Pessimistic Lock, as the name suggests, it is very pessimistic. Every time you go to get the data, you think that others will modify it, so you will lock it every time you get the data, so that others will Taking this data will block until it gets the lock. Many such lock mechanisms are used in traditional relational databases, such as row locks, table locks, read locks, write locks, etc., which are all locked before operations.

A brief description of pessimistic locking and optimistic locking

The most commonly used one is select... for update, which is a row lock that locks the result rows of the select before the transaction is committed or rolled back. Other transactions are not allowed to perform update, delete, or for update operations on these rows.

Optimistic Lock, As the name suggests, it is very optimistic. Every time you go to get the data, you think that others will not modify it, so it will not be locked. During this period, the data can be used as you wish. It is read by others, but when updating, it will be judged whether others have updated the data during this period. You can use mechanisms such as version numbers.

The version number mechanism is the most commonly used method of optimistic locking. It is to add a version number field to the table. Before updating, check it to get the version number, and then update it as the where condition of the update statement. If the data is in After obtaining the version number, if it has been changed before the update, the update will fail because 0 pieces of data were updated in the end. If the update number obtained by the Java background is 0, it means that the update failed and a concurrency problem occurred. Then do the specific deal with.

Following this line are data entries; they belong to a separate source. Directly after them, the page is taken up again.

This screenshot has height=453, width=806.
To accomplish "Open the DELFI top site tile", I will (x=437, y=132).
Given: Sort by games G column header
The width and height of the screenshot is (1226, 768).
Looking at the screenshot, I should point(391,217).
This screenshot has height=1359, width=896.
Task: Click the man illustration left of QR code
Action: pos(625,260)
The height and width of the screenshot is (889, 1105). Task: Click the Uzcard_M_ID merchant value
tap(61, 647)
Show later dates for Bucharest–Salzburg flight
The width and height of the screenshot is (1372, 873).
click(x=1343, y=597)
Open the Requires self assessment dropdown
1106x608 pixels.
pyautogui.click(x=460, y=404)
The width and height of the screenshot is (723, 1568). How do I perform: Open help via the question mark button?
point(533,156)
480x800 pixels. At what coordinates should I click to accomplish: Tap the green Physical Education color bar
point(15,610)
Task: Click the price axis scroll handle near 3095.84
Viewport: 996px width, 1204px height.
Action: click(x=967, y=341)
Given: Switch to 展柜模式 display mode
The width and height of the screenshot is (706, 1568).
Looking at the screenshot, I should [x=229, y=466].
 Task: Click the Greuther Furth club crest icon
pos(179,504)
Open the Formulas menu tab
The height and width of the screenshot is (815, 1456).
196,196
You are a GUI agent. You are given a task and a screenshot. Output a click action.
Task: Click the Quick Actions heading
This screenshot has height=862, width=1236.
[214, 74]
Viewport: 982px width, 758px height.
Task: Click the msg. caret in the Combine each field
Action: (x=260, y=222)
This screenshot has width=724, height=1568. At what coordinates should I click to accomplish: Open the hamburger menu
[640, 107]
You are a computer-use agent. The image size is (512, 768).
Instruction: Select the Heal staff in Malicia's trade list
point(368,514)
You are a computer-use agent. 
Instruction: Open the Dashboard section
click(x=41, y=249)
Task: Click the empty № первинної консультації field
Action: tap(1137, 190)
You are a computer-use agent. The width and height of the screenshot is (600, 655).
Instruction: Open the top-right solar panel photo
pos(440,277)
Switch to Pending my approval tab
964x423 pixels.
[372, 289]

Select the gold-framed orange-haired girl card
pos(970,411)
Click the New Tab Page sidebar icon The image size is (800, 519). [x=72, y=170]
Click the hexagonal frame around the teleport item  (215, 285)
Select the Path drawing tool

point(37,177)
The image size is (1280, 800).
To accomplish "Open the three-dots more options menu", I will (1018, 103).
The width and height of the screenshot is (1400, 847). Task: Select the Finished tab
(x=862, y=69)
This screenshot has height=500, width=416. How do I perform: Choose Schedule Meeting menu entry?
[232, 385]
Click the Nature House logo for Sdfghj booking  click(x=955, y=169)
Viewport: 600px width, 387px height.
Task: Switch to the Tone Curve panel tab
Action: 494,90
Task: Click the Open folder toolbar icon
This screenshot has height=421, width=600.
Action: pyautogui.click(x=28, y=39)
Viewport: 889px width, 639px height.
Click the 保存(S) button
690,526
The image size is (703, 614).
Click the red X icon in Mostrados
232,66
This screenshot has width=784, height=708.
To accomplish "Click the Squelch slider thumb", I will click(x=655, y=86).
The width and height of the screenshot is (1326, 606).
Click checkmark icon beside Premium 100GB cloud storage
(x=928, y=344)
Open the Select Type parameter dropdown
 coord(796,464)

For example, two people modify a certain piece of data at the same time. The process is as follows:

Operator A operates as follows:

select id, balance, version from table where id=“1”;

Query results: id=1, balance=1000 , version=1

update table set balance=balance+100, version=version+1 where id=“1” and version=1;

After execution, the returned update result is 1, indicating that one item has been updated. The result in the database is: id=1, balance=1100, version=2

Operation Operator B operates as follows:

select id, balance, version from table where id=“1”;

Query results: id=1, balance=1000, version=1, indicating that operator A has not modified it yet.

update table set balance=balance-50, version=version+1 where id=“1” and version=1 ;

When checking, operator A has not modified it yet. When it is time to update, operator A has modified it successfully first, so the actual values ​​in the database are id=1, balance=1100, version=2,

Operator B also increments the version number by one (version=2) and attempts to submit data to the database (balance=950), but at this time the data where id="1" and version=1 cannot be found,

So the update failed, and the execution result was 0, indicating that no data was updated successfully.

Now check again, the result is still the result after operator A completes the operation

select id, balance, version from table where id="1";

Query Result: id=1, balance=1100, version=2

The above is the principle of implementing the version number mechanism by yourself. The version number mechanism actually used is the mechanism provided by the database itself. Once it is found that the updated version number is not The latest ones will be rejected.